Close to twothirds of the dead were those inside a local TV station building, which came down with the impact.

Key also attended a civic memorial service Monday, sponsored by city authorities and which will be the last such organized by the Christchurch town council, said Mayor Lianne Dalziel.

At the event, the names of all those who died in the tragedy were read out, followed by a minute of silence.

Thousands of people also tossed flower bouquets in the Avon river, which flows through the city, in memory of the victims.

The city, home to around 400,000 people, is being slowly rebuilt, even as some residents complain of unsettled insurance claims.

Thousands of residents had gathered on the streets Sunday to protest against delays and lack of support from authorities.

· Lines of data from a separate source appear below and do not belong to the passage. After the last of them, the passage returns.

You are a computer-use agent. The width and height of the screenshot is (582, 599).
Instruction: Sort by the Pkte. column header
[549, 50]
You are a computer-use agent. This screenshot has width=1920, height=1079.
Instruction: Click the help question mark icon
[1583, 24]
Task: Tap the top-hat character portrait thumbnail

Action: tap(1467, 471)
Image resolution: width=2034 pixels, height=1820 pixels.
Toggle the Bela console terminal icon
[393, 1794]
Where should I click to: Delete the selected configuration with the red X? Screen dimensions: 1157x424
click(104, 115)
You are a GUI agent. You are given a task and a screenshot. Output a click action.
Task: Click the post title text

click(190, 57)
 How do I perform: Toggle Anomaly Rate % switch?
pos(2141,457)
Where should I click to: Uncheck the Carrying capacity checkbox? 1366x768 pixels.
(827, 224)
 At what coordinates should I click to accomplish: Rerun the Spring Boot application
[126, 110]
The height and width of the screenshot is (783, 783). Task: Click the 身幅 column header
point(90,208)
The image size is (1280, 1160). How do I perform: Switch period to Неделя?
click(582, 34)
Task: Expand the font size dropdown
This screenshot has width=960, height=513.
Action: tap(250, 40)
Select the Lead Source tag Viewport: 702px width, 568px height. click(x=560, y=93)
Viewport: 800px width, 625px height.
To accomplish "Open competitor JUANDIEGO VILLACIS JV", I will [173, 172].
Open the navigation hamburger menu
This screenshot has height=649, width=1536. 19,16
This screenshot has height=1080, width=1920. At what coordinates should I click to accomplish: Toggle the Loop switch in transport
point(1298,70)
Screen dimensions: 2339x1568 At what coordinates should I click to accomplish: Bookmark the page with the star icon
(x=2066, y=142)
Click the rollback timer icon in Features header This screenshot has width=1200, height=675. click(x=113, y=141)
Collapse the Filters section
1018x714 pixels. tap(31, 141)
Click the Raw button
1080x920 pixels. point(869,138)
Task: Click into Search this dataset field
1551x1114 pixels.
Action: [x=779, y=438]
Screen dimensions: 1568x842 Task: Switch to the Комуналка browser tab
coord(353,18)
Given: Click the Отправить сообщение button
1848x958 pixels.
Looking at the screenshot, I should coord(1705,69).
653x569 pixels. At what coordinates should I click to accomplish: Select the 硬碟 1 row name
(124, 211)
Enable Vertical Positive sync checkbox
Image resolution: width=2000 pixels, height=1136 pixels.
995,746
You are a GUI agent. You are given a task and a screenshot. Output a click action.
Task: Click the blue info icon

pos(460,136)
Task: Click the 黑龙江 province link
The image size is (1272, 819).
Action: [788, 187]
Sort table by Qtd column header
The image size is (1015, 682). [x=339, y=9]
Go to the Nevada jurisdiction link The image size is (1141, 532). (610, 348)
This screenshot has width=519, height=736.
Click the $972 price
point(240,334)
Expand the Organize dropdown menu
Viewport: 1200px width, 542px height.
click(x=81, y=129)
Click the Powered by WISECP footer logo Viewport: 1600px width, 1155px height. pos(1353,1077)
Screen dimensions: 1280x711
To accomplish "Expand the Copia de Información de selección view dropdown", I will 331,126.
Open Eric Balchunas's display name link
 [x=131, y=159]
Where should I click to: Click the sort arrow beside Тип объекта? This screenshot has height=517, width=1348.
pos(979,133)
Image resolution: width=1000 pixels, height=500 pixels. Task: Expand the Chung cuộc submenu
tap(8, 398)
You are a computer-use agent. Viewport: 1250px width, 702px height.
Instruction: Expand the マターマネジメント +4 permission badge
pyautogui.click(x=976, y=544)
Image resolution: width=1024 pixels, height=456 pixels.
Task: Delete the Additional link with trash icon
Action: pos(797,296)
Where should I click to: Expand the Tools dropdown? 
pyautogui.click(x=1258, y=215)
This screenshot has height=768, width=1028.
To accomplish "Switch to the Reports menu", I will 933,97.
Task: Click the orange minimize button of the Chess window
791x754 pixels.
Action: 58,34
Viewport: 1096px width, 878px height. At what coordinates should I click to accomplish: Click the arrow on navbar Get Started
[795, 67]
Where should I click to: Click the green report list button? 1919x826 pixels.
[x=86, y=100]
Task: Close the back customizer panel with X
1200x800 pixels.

“It wasn’t the earthquake that killed all the people on the bus, it was the building, and it was the city council’s lack of requiring the building owner to fix it, and the city council’s lack of bringing it down, and the city council’s lack of putting up a fence. No, no, no, it was not an accident,” Ann Brower, the lone survivor from among nine passengers traveling in a bus that got crushed under a falling house, told Radio New Zealand.

New Zealand is located on one of the tectonic plates in the Pacific Ocean and experiences about 14,000 earthquakes annually, 20 percent of which measure 5 or above on the Richter.

In 1968, a 7.1magnitude quake killed three on the west coast of the South Island, but the most serious one was in 1931 in the city of Napier on North Island, when 256 people lost their lives.